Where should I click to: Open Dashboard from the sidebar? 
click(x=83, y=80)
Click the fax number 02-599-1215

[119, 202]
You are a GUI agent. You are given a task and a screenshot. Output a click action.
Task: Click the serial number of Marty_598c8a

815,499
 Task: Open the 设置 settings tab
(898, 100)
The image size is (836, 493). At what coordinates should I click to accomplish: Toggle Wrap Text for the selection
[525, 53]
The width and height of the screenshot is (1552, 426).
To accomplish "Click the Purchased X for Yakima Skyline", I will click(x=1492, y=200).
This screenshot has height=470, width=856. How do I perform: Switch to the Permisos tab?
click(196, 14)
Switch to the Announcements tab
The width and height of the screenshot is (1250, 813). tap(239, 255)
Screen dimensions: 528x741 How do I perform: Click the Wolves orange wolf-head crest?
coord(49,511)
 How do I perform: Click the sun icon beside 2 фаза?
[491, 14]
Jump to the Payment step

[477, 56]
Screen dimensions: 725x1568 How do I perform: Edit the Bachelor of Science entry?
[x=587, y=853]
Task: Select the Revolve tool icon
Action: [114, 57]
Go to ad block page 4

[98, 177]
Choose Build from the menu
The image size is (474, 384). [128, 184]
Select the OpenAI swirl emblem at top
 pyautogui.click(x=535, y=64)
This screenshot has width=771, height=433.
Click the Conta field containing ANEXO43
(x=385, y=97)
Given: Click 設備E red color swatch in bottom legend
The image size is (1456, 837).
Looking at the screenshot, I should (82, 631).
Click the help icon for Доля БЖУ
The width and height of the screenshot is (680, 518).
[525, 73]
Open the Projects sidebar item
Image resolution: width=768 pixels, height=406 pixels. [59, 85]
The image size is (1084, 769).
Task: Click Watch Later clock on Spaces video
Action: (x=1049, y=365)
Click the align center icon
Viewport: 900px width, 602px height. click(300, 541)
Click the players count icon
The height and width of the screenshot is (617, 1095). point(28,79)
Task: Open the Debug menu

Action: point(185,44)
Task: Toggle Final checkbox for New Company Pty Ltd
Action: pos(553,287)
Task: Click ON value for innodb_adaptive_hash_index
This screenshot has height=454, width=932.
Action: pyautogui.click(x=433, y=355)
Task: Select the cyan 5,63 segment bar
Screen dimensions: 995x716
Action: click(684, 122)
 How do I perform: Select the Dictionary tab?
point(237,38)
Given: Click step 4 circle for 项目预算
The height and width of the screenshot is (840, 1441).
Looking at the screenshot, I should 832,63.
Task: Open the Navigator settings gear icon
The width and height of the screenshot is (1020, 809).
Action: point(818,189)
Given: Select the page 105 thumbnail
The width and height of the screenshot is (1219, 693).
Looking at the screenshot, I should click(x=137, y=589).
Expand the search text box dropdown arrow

********

▶ _WORK INSTRUCTIONS_:
After locating the line with "Click the players count icon", please repeat it and every line after it exactly, through the end of the data above.

▶ _SOLVED PROBLEM_:
Click the players count icon
The height and width of the screenshot is (617, 1095). point(28,79)
Task: Open the Debug menu

Action: point(185,44)
Task: Toggle Final checkbox for New Company Pty Ltd
Action: pos(553,287)
Task: Click ON value for innodb_adaptive_hash_index
This screenshot has height=454, width=932.
Action: pyautogui.click(x=433, y=355)
Task: Select the cyan 5,63 segment bar
Screen dimensions: 995x716
Action: click(684, 122)
 How do I perform: Select the Dictionary tab?
point(237,38)
Given: Click step 4 circle for 项目预算
The height and width of the screenshot is (840, 1441).
Looking at the screenshot, I should 832,63.
Task: Open the Navigator settings gear icon
The width and height of the screenshot is (1020, 809).
Action: point(818,189)
Given: Select the page 105 thumbnail
The width and height of the screenshot is (1219, 693).
Looking at the screenshot, I should click(x=137, y=589).
Expand the search text box dropdown arrow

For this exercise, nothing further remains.